Interpretive Summary: Feed efficiency is economically important in the beef and dairy cattle industries. To study feed efficiency on a genomic basis, we used residual feed intake as the phenotype, and the Random Forests algorithm to estimate SNP effects. The top 25 pairwise epistatic interactions between SNPs and top 188 SNPs based on additive and epistatic effects were reported. Mapping to Bos taurus assembly UMD 3.1, the percentage of SNPs located in residual feed intake QTL in beef cattle among the top 188 SNPs was significantly higher than the percentage in whole genome markers, and 68 annotated genes were mapped by 74 of the 188 SNPs.

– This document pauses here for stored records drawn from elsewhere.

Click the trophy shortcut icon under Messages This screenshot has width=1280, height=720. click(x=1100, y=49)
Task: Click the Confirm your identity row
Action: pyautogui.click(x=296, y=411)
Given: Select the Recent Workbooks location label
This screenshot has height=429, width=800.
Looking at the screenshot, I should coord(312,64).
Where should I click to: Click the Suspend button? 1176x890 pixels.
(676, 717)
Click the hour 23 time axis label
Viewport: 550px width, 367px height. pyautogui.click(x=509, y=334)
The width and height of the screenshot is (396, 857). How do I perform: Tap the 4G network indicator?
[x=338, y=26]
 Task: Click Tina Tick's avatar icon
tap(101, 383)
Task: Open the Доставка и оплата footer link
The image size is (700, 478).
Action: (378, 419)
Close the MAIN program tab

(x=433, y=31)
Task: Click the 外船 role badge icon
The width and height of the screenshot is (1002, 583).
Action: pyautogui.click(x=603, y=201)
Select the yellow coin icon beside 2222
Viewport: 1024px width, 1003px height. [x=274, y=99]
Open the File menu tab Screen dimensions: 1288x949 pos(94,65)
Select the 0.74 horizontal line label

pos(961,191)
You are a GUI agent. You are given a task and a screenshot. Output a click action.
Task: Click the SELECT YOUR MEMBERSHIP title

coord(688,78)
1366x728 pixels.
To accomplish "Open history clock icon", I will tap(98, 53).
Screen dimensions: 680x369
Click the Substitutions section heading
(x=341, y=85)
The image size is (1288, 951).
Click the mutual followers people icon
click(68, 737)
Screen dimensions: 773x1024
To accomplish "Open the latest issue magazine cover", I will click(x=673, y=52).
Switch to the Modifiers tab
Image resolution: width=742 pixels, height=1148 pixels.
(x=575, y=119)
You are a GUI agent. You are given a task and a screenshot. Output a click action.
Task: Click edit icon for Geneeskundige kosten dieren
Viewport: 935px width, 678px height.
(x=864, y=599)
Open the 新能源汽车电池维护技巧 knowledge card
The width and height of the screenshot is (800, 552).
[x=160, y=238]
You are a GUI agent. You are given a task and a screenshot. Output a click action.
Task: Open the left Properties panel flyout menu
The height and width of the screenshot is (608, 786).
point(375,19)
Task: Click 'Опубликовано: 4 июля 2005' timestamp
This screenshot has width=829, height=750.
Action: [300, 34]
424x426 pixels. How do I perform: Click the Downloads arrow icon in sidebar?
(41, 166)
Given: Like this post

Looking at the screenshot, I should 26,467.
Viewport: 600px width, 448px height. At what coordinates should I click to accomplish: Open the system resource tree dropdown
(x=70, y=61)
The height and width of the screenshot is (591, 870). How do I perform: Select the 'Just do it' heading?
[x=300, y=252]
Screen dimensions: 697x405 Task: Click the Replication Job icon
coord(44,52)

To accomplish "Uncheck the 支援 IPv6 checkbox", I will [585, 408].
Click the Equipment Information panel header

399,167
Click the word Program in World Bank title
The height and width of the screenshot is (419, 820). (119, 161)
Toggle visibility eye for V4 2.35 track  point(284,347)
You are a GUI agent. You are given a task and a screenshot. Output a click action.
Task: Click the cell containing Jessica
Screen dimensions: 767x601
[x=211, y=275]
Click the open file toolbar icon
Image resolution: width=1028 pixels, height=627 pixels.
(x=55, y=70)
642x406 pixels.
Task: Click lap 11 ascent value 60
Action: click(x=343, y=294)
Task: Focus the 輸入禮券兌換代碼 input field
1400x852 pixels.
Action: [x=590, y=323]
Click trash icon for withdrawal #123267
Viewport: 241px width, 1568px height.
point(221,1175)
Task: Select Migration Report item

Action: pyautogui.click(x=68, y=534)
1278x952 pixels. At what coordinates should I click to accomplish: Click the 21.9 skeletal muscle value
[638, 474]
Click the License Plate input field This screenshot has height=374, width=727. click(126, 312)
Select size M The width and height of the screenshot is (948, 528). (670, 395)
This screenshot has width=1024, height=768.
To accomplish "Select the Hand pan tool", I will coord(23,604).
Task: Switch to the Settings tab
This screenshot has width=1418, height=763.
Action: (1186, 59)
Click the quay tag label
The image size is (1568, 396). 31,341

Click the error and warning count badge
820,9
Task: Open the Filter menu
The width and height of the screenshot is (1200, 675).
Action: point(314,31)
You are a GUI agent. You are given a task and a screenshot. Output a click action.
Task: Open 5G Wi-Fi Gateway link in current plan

Technical Abstract: Feed efficiency is an economically important trait in the beef and dairy cattle industries. Residual feed intake (RFI) is a measure of partial efficiency that is independent of production level per unit of body weight. The objective of this study was to identify significant associations between single nucleotide polymorphism (SNP) markers and RFI in dairy cattle using the Random Forests (RF) algorithm. Genomic data included 42,275 SNP genotypes for 395 Holstein cows, whereas phenotypic measurements were daily RFI from 50 to 150 days postpartum. Residual feed intake was defined as the difference between an animal’s feed intake and the average intake of its cohort, after adjustment for year and season of calving, year and season of measurement, age at calving nested within parity, days in milk, milk yield, body weight, and body weight change. Random Forests is a widely used machine learning algorithm that has been applied to classification and regression problems. By analyzing the tree structures produced within RF, the 25 most frequent pairwise SNP interactions were reported as possible epistatic interactions. The importance scores that are generated by RF take into account both main effects of variables and interactions between variables, and the most negative value of all importance scores can be used as the cutoff level for declaring SNPs effects as significant. Ranking by importance scores, 188 SNPs surpassed the threshold, among which 38 SNPs were mapped to RFI QTL regions reported in a previous study in beef cattle, and 2 SNPs were also detected by a genome-wide association study in beef cattle. The ratio of number of SNPs located in RFI QTL to the total number of SNPs in top 188 SNPs chosen by RF was significantly higher than in all 42,275 whole genome markers. Pathway analysis indicated that many of the top 188 SNPs are in genomic regions that contain annotated genes with biological functions that may influence RFI. Frequently occurring ancestor-descendant SNP pairs can be explored as possible epistastic effects for further study. The importance scores generated by RF can be used effectively to identify large additive or epistatic SNPs and informative QTL. The consistency in results of our study and previous studies in beef cattle indicates that the genetic architecture of RFI in dairy cattle might be similar to that of beef cattle.